Health Briefs, November 22, 2007
Diabetes death rates higher in black youths
NEW YORK (Reuters Health) — During the past two and a half decades, consistent racial disparities have existed in diabetes mortality among young Americans, with death rates for black youths significantly higher those for white youths.
"Further study is needed to discern the specific reasons for increased diabetes mortality in black youths," write health officials in the November 16th issue of the Morbidity and Mortality Weekly Report, a publication of the US Centers for Disease Control and Prevention.
In the United States, diabetes affects 18 per 10,000 children and adolescents younger than age 20.
CDC investigators analysed deaths between 1979 and 2004 with an underlying cause of diabetes among US children and teenagers 1 to 19 years old.
"Although diabetes deaths among youths were rare during 1979-2004, numbering less than an average of 80 per year for the entire period, diabetes death rates for black youths were consistently higher than those for white youths," they report.
"Additionally, whereas diabetes mortality did not change substantially for white youths during 1994-2004, death rates for black youths increased significantly," the investigators further report.
From 2003 to 2004, the annual average diabetes death rate per million youths was 2.46 for black youths compared with 0.91 for white youths.
Infants of obese mothers have higher mortality risk
NEW YORK (Reuters Health) — Obese women are at increased risk of having their infant die soon after birth, especially if premature rupture of membranes (PROM) occurs before full-term, according to a report in the journal Obstetrics & Gynecology.

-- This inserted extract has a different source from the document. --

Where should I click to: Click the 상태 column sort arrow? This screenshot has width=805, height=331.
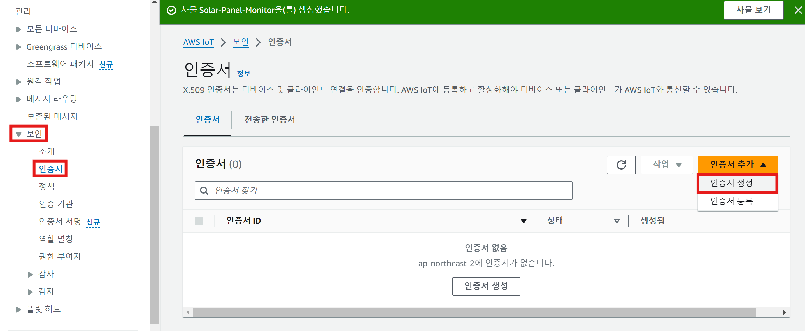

These findings may indicate there is a problem in how obese women with preterm PROM births are treated, Dr. Ellen A. Nohr from University of Aarhus, Denmark told Reuters Health. It is also possible that "preterm infants of obese mothers may be more susceptible when they are not protected by the membranes."
PROM occurs when the membranes rupture before labour begins, which is usually followed by labour and delivery.
Umbilical cord compression is the primary risk for the foetus, while infection within the uterus is the major complication in the woman.
Nohr and colleagues used the Danish National Birth Cohort to investigate the association between prepregnancy obesity and infant mortality, with focus upon different types of preterm births.
The infant mortality rate was higher in infants of overweight and obese mothers than in infants of normal-weight mothers, the authors report, even after consideration of other maternal and infant risk factors.